Case Modding: Die verrücktesten Computergehäuse - Bildergalerie - CHIP Online


----------



## Sesfontain (11. Dezember 2008)

*AW: Selbstgebaute Colakühlung*

das tu ich auch ,das ist betsimmt nur ein Case mit Zapfanlage drinne


----------



## ruyven_macaran (11. Dezember 2008)

*AW: Selbstgebaute Colakühlung*

Ooch - wenn man die beiden fast vollen Gläser daneben als "angetrunken und angewiedert weggestellt" deutet, ist das ein klarer Hinweis auf einen PC, der für vorzügliche Trinktemperaturen im 40°C Bereich sorgt


----------



## AjS (11. Dezember 2008)

*AW: Selbstgebaute Colakühlung*

Ja sieht schon etwas wie ein PC aus. Bezweifele aber ob es auch wirklich ein Funktionierender ist.


----------



## Jever_Pilsener (11. Dezember 2008)

*AW: Selbstgebaute Colakühlung*

Ein 5,25"-Zapfhahn wäre nicht schlecht.

******************************

[Aufgabe A] In welchem Temperaturbereich liegen laut ruyven_macaran im Forumsthread zur Colakühlung die Trinktemperaturen?
[Aufgabe B] Gib den Abschnitt des Forumsthreads zur Colakühlung wieder, der mit „Ja sieht schon“ beginnt und bis einschließlich „wäre nicht schlecht.“ reicht. Ersetze dabei „PC“ durch „Rechner“.
[Aufgabe C] Schreibe den Forumsthread zur Colakühlung nach seinem letzten Beitrag weiter.

[Datenzeilen]
******************************

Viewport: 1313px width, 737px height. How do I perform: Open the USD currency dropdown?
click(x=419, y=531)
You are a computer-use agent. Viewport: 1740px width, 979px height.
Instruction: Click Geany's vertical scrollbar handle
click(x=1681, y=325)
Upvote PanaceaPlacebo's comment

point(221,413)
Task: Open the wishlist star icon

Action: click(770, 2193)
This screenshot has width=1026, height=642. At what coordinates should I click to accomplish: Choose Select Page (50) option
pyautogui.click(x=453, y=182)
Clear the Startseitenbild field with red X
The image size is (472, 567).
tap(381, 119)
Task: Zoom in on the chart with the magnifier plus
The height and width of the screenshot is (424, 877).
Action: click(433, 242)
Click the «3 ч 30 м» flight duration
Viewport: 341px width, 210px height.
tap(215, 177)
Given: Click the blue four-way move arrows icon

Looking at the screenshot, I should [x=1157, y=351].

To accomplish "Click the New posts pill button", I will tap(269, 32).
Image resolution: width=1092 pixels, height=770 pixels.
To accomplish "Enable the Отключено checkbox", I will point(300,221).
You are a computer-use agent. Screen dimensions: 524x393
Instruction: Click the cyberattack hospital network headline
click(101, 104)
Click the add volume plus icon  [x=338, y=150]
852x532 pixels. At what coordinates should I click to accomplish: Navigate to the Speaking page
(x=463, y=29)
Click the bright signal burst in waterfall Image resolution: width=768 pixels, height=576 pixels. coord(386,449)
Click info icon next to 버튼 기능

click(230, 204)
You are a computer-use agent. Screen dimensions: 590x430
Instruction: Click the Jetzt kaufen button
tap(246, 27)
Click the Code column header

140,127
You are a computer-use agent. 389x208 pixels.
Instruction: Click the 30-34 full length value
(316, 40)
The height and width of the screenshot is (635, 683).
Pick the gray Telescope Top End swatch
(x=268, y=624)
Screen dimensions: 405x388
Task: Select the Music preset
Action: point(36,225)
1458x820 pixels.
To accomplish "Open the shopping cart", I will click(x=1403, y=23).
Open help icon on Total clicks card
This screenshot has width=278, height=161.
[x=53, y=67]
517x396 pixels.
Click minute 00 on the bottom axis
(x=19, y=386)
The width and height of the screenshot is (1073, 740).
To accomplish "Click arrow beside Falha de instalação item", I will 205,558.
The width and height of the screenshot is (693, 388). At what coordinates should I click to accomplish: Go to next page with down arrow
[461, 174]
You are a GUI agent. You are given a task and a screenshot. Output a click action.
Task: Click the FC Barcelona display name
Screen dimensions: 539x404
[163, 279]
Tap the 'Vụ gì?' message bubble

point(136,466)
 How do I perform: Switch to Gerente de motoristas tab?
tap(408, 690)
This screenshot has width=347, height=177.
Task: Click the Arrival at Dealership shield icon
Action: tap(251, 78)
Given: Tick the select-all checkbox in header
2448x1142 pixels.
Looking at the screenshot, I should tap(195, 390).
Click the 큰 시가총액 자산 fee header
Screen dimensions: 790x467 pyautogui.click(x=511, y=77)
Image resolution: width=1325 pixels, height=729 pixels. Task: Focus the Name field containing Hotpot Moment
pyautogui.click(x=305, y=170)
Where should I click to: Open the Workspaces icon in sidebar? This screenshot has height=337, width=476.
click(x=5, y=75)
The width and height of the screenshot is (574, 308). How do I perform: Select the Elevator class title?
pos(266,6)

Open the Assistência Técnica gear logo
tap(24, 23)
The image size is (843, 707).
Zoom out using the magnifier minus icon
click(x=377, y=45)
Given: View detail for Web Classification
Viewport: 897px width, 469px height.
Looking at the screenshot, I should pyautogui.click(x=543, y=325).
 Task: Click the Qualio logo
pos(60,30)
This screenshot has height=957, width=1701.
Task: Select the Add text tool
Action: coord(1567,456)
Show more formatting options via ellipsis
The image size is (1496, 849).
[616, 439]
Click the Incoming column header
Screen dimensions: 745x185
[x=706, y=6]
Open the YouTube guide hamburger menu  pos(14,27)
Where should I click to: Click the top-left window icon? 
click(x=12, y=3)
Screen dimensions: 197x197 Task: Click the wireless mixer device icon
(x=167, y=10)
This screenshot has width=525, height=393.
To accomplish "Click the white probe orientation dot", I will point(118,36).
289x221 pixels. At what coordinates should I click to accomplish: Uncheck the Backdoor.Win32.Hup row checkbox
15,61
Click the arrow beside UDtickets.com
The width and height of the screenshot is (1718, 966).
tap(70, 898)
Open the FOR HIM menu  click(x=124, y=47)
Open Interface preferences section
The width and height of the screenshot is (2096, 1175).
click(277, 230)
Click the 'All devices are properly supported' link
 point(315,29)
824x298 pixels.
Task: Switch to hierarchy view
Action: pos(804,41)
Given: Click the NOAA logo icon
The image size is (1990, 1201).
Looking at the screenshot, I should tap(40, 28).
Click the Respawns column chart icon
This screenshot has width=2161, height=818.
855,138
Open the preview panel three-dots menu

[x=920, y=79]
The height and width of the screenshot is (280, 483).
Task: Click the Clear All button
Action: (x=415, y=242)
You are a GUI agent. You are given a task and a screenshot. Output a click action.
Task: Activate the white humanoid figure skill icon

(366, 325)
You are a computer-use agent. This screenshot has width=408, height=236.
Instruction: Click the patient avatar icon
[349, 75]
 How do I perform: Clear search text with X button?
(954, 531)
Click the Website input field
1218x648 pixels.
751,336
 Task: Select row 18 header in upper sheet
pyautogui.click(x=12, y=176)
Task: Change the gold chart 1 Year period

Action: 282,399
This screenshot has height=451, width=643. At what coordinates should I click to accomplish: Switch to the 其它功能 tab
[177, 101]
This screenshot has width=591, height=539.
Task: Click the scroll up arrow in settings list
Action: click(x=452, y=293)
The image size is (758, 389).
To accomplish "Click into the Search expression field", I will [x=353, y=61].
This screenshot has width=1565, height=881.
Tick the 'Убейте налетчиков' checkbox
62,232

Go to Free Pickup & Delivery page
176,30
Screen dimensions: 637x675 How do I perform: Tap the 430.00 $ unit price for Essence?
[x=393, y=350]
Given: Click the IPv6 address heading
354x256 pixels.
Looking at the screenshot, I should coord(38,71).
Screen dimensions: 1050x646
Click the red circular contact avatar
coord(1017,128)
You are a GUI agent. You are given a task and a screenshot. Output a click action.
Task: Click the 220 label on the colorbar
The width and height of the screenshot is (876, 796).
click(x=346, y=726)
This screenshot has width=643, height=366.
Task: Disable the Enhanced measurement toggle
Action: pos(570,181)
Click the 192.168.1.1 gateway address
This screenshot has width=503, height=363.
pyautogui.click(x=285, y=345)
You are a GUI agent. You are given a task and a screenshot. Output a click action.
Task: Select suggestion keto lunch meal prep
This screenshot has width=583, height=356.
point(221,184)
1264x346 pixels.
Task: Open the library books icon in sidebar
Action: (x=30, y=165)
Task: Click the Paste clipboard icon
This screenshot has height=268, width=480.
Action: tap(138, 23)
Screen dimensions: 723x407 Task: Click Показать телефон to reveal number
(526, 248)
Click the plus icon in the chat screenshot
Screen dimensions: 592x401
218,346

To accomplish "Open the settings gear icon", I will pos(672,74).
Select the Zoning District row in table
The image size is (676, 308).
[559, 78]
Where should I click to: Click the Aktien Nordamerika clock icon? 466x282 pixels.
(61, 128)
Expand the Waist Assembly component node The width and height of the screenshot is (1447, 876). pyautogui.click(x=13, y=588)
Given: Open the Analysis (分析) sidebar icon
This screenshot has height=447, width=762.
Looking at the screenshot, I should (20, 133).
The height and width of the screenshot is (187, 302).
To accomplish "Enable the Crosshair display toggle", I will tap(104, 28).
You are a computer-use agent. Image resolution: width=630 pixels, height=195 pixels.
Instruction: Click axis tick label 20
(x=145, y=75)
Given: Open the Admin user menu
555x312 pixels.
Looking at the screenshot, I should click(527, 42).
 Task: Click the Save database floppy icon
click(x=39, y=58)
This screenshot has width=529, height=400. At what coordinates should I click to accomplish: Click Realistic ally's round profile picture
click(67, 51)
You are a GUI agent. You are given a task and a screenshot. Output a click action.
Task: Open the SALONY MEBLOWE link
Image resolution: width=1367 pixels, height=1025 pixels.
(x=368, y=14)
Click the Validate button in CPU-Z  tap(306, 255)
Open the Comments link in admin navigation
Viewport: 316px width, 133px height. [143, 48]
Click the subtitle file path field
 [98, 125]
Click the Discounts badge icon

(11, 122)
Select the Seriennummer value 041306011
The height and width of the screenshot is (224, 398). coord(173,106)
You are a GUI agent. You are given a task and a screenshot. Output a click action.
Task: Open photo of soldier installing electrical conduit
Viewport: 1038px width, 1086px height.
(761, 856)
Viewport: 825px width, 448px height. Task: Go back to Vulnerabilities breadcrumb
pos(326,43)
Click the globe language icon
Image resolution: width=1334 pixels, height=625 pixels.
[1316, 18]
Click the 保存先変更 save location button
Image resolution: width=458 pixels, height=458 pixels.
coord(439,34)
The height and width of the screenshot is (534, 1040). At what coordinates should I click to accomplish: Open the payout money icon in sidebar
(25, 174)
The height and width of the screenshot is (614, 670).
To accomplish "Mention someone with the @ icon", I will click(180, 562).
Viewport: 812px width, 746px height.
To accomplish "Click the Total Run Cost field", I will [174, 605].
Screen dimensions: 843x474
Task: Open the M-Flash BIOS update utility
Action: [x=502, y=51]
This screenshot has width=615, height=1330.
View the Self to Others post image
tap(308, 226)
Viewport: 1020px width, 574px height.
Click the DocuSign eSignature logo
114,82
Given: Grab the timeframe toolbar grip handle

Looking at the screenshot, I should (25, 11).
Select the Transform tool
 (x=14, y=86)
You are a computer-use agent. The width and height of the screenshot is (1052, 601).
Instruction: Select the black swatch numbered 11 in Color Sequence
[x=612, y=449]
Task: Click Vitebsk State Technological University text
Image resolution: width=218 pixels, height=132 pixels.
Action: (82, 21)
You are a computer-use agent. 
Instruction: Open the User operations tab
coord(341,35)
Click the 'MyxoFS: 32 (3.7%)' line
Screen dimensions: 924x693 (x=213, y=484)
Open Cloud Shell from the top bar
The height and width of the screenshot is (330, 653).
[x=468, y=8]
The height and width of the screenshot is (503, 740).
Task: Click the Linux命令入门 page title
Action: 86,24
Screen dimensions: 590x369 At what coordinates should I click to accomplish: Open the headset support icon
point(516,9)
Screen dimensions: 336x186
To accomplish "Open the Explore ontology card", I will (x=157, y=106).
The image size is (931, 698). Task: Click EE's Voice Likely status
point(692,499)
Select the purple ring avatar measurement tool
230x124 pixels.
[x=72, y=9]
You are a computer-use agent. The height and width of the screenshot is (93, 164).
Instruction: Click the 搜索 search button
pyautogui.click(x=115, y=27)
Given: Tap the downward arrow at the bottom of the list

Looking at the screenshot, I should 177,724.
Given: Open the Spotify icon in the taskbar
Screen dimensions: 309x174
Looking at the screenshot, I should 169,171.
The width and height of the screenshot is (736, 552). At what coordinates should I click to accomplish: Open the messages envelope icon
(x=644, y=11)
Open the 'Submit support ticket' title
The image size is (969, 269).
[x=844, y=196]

******************************

[Erwartete Antwort A] Im 40°C Bereich.

[Erwartete Antwort B]
Ja sieht schon etwas wie ein Rechner aus. Bezweifele aber ob es auch wirklich ein Funktionierender ist.


----------



## Jever_Pilsener (11. Dezember 2008)

*AW: Selbstgebaute Colakühlung*

Ein 5,25"-Zapfhahn wäre nicht schlecht.

[Erwartete Antwort C]
----------



## Bloemfontein (11. Dezember 2008)

*AW: Selbstgebaute Colakühlung*



Jever-Pilsener schrieb:


> Ein 5,25"-Zapfhahn wäre nicht schlecht.


ja, mit einem zapfhahn mit 5,25" höhe und breite wäre das glas schnell voll, oder man sieht es anders und sagt könnte man in gleicher zeit riesen bierfässer füllen
aber da ist bestimmt kein PC mehr drinne, allein das fass verbrauch sch viel platz


----------



## Jever_Pilsener (11. Dezember 2008)

*AW: Selbstgebaute Colakühlung*

Ich meine einen Zapfhahn für einen 5,25"-Laufwerksschacht. Die Einheit mit dem Fass könnte man unter den PC bauen.


----------



## Modstar (11. Dezember 2008)

*AW: Selbstgebaute Colakühlung*

Vieleicht ist da einfach nen Schlauch durch das Case gelegt. 
Man kann ja nicht viel erkennen. 
Und ne Pumpe bekommt man ja locker noch rein.
lg Modstar


----------



## Mojo (13. Dezember 2008)

*AW: Selbstgebaute Colakühlung*

Wenn das echt ein PC wäre und da auch noch das Kühlung fürs Bier mit integriert wäre, dann wär das ja mal die perfekteste Lösung für LANs.


----------



## Uziflator (24. Dezember 2008)

*AW: Selbstgebaute Colakühlung*



Mojo schrieb:


> Wenn das echt ein PC wäre und da auch noch das Kühlung fürs Bier mit integriert wäre, dann wär das ja mal die perfekteste Lösung für LANs.



Ich halte Whisky für Sinn voller!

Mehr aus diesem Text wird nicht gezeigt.